Salt: Table v’s natural

Himalayan Salt –  I prefer to use this as it is more natural where as Table salt is like eating white bread – refined.

Table salt is to rock salt what table sugar is to unfiltered raw cane sugar juice or white bread is to a stalk of wheat. They are emphatically not the same. Did you know that you can make water in a lab that is chemically identical to “real” water (both are H2O), but if you put fish in this synthetic water, they will die? Just because all salt is NaCl doesn’t mean they are the same – chemical identity is just one way of looking at something. My hand is probably chemically identical to my foot but it’d be crazy to say that that makes them the same thing because we use more than one measure when we want to understand something.

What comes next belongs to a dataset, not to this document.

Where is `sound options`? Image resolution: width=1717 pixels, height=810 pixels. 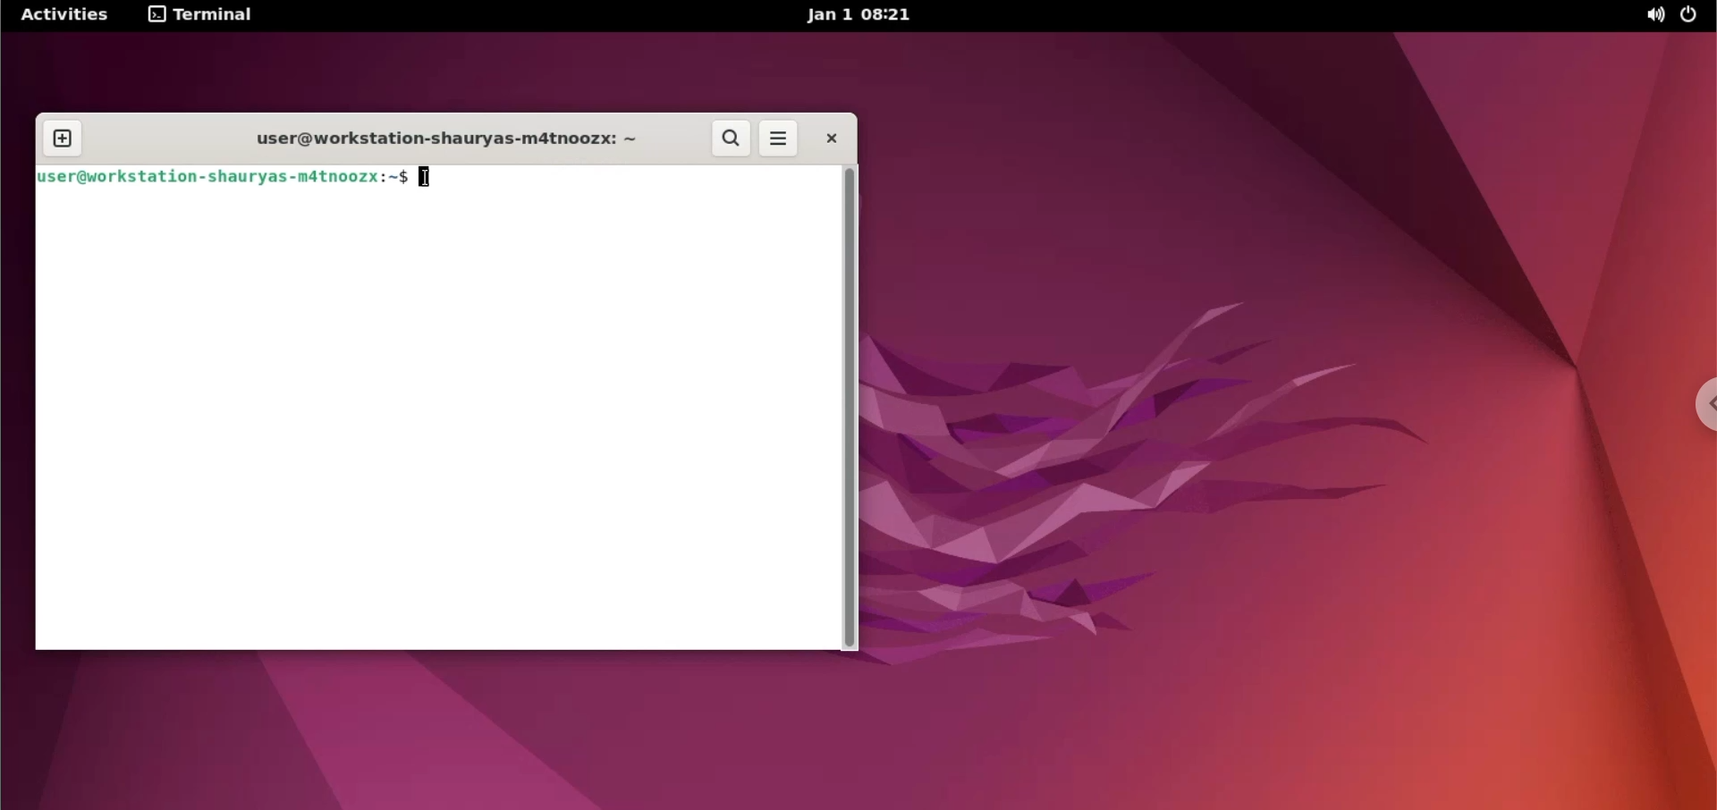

I don’t suggest that natural is always better than synthetic. It’s good to research the difference for any given thing – synthetic vitamin C is in no way inferior to natural vitamin C, but synthetic vitamin E carries a serious risk of toxicity that natural vitamin E does not.

However, in a situation where you don’t have any research to go on, it does make a good rule of thumb that the natural version is probably a healthier bet. Biological processes tend to require many “ingredients,” and natural products tend to leave the entire “package” of co-nutrients intact, making it more likely that you’re supplying your body with all the ingredients it needs to do a particular job, and not just the biggest/main ones. For instance, calcium can’t be absorbed by the body without adequate amounts of magnesium, vitamin D, and saturated fat present in the body. Whole milk, a natural source of calcium, is also rich in magnesium, vitamin D, and saturated fat. You’ll find dozens of other examples like this. (It’s no coincidence – natural selection is more or less responsible for this tendency of nature to package nutrients efficiently for our purpose, since animals and our ancestors who thrived on whole foods were the evolutionary successes who got to pass down their genes during the millions of years whole foods were the only foods available on the planet.)